Misery finds me lying on the floor of Eaton's local dive bar, a place where the women come even cheaper than the beer served there. I had been caught in one too many bar fights, had one too many drinks, and the tired bartender had left me for the owner to catch later on in the wee hours of the morning. He's late, though. It's a shame he is, too, because a night in jail has more prospect than a night with this woman and the gas can clutched in her left hand.
Her lips are cherry red arrows aimed directly at my heart: the slow curve of her generous mouth gives way to the utter perfection of piano key teeth and a razor tongue. The leather on her legs groans pleasurably as she kneels next to me, sky-high boots brushing my forehead and dark hair sweeping across the floor. Dirt catches in the mahogany strands and shivers down each time she moves.
The familiarity of it all pains me to an extent: the beauty, the great and terrible irony, the sudden tragic comedy the scene gained: the woman I had once loved and feared with everything I never had, here to collect penance for the promise of love and success I'd been given eleven years ago.
"John Smith," she whispers, "I've been after you for a long time.
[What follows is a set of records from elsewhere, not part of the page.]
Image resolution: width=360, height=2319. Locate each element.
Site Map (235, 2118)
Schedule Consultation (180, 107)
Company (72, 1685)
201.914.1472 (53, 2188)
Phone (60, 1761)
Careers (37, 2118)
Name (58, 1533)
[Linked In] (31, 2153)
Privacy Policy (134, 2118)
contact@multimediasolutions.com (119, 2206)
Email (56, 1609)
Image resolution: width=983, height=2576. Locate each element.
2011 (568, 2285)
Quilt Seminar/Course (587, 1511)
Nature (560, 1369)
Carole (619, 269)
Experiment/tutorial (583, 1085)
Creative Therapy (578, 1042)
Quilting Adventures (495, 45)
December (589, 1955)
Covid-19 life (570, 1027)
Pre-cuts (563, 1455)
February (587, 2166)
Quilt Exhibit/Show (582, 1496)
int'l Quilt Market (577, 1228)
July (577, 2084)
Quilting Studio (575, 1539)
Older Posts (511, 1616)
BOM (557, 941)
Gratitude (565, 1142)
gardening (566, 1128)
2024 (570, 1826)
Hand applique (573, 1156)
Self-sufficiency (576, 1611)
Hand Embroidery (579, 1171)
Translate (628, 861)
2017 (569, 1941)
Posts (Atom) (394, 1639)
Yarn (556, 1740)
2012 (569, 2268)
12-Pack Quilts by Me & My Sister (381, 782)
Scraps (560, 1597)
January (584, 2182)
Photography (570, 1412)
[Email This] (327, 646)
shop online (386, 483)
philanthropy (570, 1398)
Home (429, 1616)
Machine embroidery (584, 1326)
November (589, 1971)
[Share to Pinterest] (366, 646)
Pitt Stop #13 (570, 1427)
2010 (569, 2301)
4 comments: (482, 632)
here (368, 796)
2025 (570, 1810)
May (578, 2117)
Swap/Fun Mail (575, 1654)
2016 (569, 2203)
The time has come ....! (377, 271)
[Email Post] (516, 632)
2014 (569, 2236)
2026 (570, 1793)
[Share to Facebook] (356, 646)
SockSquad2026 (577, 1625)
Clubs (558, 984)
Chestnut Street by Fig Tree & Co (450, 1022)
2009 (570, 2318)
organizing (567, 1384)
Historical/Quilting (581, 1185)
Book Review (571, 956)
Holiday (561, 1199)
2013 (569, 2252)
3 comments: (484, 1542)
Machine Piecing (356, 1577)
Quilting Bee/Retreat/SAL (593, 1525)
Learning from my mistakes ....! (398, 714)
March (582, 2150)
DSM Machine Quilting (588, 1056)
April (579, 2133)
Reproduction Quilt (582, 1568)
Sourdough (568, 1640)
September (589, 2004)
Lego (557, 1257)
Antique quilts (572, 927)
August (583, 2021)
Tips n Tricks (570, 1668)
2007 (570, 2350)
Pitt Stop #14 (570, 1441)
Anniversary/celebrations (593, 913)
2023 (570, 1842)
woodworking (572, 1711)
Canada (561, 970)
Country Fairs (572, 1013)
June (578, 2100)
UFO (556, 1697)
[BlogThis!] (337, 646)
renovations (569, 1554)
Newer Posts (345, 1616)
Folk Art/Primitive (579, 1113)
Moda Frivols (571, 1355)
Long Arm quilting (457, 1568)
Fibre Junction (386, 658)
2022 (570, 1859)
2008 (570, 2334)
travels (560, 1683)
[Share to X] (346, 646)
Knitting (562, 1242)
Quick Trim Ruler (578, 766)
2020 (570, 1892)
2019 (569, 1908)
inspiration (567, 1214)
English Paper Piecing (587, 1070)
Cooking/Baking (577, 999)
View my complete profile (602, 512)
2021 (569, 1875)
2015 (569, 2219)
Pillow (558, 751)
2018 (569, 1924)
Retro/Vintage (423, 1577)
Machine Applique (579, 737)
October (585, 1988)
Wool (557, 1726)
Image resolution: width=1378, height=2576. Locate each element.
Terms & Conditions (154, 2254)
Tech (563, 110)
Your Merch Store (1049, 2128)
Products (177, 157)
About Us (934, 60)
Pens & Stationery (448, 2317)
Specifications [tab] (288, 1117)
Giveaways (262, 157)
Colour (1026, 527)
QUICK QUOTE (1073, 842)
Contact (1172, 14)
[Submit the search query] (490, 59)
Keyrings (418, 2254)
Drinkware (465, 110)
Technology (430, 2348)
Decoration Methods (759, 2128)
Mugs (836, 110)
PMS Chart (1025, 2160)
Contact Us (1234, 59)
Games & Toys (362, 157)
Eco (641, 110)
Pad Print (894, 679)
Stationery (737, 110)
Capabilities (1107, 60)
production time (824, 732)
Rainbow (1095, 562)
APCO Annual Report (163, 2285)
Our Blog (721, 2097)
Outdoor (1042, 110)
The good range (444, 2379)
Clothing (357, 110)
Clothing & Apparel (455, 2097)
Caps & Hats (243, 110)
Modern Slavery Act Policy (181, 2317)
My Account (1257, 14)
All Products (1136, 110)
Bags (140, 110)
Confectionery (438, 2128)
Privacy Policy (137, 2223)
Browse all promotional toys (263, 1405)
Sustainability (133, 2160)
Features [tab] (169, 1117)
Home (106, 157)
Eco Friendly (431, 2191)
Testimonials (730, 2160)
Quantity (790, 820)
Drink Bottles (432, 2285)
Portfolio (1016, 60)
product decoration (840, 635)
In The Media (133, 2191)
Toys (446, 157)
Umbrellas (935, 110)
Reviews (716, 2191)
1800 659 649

I gave you an extra year, John, and I haven't gotten what I wanted." Her fingers catch my chin; sharp nails scratch at the stubble grown on my skin from my night at the bar. "I can't wait any longer."
She stands then. Her legs appear as skyscrapers before my hungry eyes, Twin Towers waiting to be demolished by my desperate fingers. I scrabble at the floor and work myself up into a sitting position. The room swirls with the effects of the alcohol; I fight the urge to vomit across the leather calves positioned on either side of my lap.
"I'm working on it. I've got - give me a game of poker and I'll win it, I swear-"
"Eleven years is far long enough, don't you think?" The gas can tips lazily towards the floor in a quiet threat. The smell hits my nose before the drops hit the floor; my thoughts scatter like frightened rodents in a lab experiment at the scent from either the association with fire or the memories of huffing the chemical as an errant high schooler.
Misery gestures to a chair in the center of the room with a dangerous smile and a flick of her hand. "Sit."
The rope sways threateningly from her waist. I press myself against the front of the bar and think furiously, searching for a plan of escape in the final act of my eleven years on the run. "I'm sitting."
Her eyes flash; she points a long fingernail at the chair. "This will go a lot smoother if I don't have to call in the men waiting outside. Sit there."
I could run.
I could fight her.
I could wait for the owner of the bar to arrive, but good sense tells me he's long gone. The muscle Misery brought would've ensured that, just like they'll ensure my death.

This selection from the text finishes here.